| What is being asked |
Reproduce exactly the lines from the line containing "This screenshot has height=580, width=830." through the last line of the listing, and no others.

| Excerpted records |
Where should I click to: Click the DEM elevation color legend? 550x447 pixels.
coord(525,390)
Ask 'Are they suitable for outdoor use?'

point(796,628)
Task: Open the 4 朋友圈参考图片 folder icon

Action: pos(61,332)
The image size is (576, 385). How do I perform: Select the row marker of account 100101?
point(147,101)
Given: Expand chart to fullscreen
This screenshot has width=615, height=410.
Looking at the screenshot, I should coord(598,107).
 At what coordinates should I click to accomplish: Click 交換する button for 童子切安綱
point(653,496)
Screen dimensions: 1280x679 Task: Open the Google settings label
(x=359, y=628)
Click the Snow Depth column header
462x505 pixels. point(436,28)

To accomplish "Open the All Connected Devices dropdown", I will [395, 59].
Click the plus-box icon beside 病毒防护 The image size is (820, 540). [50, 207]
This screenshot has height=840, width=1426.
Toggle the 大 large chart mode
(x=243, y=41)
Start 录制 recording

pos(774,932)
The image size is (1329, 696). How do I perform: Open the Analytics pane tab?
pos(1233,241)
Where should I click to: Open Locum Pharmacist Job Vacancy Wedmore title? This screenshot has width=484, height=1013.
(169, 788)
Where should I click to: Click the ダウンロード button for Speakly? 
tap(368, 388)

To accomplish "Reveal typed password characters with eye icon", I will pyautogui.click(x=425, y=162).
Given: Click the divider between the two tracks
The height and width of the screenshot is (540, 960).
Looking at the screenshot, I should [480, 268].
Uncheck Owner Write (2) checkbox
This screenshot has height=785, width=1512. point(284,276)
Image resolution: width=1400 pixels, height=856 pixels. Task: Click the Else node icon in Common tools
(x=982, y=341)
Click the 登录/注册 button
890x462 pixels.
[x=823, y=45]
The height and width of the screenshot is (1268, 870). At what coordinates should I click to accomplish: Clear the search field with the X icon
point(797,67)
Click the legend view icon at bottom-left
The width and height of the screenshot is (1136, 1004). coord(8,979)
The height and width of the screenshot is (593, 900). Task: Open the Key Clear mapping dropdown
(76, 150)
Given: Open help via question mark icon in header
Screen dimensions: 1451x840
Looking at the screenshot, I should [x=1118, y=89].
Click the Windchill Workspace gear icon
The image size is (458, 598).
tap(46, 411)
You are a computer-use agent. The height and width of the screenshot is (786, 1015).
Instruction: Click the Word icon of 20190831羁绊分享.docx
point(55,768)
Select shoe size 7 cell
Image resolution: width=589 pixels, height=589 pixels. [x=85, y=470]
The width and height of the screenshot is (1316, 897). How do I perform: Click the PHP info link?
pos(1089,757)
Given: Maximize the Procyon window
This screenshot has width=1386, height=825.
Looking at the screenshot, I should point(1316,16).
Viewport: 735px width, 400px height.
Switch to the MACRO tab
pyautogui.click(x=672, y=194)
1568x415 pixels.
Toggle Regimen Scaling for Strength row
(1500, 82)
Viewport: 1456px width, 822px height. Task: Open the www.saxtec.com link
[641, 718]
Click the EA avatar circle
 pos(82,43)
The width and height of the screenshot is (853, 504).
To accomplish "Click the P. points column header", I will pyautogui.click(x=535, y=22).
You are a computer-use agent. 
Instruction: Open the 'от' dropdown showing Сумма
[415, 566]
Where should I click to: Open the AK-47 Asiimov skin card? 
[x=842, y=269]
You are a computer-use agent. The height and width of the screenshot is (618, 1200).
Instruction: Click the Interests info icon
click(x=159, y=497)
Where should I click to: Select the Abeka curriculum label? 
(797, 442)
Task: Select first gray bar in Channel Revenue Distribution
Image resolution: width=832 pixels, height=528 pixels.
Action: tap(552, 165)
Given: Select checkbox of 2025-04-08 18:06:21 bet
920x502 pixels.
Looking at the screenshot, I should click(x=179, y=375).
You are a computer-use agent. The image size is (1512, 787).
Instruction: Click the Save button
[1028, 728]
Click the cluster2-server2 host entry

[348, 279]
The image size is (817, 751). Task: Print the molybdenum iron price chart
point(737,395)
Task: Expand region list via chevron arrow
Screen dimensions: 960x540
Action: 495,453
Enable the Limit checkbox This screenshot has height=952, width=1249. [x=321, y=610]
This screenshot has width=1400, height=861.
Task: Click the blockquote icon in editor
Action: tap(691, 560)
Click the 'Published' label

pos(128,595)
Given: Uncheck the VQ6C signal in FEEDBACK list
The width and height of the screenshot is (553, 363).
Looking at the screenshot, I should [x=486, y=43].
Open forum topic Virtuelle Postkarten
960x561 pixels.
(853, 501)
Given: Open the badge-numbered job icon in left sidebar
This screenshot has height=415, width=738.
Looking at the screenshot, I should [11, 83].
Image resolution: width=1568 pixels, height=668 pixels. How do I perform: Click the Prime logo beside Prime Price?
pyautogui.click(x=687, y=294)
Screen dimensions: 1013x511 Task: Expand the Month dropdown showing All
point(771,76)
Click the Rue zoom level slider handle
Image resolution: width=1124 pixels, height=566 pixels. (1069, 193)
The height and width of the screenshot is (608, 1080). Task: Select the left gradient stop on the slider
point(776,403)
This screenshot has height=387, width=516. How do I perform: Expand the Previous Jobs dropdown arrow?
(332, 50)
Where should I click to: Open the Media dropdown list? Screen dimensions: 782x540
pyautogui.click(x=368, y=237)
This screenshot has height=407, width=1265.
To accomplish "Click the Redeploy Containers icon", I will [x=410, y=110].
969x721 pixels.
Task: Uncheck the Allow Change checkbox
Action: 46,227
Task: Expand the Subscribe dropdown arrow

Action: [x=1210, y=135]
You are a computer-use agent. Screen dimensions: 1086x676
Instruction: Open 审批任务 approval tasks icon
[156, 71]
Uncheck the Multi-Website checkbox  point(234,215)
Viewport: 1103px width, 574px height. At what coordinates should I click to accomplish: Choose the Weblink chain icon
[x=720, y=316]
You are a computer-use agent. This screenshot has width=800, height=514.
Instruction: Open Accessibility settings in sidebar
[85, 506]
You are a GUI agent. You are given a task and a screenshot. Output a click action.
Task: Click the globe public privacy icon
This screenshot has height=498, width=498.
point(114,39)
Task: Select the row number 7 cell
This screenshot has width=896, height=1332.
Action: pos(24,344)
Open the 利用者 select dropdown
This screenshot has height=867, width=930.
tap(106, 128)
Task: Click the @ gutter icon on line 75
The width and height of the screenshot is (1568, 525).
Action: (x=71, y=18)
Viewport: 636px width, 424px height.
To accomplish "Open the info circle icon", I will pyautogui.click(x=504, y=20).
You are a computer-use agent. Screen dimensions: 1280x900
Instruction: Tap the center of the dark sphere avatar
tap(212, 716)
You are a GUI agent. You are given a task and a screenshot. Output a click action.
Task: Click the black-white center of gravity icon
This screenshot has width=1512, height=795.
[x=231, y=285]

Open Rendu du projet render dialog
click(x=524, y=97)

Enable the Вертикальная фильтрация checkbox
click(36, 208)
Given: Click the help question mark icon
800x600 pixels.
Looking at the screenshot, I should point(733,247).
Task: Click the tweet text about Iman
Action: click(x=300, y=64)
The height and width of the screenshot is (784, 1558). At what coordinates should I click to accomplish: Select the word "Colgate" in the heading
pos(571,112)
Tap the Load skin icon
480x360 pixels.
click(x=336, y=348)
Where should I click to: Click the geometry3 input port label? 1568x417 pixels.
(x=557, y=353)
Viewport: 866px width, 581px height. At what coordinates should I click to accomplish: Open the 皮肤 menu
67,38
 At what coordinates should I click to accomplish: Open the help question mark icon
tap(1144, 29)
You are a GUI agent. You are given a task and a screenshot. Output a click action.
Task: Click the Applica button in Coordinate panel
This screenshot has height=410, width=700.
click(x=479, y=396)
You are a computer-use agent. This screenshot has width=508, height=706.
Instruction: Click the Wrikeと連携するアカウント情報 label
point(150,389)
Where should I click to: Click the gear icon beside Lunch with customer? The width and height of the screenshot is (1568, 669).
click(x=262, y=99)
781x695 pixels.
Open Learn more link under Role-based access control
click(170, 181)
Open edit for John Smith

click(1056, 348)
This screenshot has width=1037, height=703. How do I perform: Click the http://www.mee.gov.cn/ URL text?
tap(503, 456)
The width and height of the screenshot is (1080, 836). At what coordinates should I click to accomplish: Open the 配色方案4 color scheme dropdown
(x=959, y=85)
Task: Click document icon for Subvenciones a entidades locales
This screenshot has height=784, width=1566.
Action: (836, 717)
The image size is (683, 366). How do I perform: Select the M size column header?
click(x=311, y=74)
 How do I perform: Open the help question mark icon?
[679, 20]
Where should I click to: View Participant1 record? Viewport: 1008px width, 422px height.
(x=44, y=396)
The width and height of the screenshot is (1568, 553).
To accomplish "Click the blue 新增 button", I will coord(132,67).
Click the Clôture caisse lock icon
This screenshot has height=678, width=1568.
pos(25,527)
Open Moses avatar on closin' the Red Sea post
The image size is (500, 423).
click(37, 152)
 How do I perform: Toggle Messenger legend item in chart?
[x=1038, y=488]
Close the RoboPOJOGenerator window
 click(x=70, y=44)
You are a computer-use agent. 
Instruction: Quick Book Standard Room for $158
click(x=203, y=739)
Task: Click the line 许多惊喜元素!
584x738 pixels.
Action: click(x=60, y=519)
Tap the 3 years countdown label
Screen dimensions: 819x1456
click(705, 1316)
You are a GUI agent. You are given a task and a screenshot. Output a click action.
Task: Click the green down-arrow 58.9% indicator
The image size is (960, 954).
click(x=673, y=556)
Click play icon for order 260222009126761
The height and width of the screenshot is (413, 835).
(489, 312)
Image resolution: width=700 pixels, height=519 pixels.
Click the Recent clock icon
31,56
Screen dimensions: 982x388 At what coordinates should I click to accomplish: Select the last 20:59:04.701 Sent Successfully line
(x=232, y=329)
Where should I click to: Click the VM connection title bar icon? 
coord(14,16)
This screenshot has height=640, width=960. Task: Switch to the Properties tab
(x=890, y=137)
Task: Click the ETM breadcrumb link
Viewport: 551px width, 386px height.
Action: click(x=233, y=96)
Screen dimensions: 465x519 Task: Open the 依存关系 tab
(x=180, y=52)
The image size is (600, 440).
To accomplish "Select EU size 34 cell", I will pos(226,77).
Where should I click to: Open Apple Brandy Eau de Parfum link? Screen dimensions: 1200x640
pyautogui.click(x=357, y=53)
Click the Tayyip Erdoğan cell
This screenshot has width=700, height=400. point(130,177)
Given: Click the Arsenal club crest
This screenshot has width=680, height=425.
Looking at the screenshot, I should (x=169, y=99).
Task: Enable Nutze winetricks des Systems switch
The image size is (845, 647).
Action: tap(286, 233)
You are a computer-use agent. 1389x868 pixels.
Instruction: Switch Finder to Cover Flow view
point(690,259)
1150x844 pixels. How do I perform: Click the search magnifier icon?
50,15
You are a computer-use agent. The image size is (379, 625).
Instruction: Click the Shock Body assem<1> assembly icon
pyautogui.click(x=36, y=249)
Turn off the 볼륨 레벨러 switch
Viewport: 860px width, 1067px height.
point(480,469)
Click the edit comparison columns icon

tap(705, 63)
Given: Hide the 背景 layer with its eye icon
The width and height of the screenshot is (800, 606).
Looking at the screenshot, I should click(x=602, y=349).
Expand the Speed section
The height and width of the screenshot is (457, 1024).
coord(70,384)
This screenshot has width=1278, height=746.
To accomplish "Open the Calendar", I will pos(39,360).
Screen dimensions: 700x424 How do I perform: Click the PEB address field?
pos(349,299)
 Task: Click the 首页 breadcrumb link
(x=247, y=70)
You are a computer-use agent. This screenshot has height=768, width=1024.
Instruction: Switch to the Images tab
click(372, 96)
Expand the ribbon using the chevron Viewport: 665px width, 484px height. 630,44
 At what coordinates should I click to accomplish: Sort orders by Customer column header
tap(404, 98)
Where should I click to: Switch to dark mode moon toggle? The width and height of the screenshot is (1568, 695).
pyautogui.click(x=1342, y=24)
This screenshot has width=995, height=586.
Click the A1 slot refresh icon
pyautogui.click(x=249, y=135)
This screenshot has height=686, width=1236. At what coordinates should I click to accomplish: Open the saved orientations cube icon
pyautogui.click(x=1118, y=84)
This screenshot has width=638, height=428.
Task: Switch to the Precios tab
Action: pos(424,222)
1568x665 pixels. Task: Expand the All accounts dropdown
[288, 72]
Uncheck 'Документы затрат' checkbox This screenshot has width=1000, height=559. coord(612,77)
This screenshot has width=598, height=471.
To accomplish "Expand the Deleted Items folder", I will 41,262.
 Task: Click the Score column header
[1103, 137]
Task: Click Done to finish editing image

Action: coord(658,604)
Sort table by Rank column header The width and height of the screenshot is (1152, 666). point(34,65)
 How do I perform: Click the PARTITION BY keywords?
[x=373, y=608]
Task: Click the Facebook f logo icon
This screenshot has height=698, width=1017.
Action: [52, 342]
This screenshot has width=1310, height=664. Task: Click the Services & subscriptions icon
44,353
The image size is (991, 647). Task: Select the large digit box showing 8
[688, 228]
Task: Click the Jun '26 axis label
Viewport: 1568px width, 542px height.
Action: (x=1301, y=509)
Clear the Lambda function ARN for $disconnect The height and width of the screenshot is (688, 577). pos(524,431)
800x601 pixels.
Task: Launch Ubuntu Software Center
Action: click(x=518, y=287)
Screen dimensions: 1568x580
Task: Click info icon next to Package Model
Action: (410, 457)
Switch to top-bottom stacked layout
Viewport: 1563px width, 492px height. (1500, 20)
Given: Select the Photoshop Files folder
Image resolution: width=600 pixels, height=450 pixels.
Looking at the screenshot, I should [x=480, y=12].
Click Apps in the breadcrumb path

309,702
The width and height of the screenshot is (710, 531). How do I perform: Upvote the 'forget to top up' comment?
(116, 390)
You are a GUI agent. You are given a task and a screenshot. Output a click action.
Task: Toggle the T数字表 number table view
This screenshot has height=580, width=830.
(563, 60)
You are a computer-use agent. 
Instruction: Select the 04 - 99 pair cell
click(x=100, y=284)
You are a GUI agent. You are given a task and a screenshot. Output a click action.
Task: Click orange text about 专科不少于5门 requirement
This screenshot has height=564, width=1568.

| Exercise response |
This screenshot has height=580, width=830.
(563, 60)
You are a computer-use agent. 
Instruction: Select the 04 - 99 pair cell
click(x=100, y=284)
You are a GUI agent. You are given a task and a screenshot. Output a click action.
Task: Click orange text about 专科不少于5门 requirement
This screenshot has height=564, width=1568.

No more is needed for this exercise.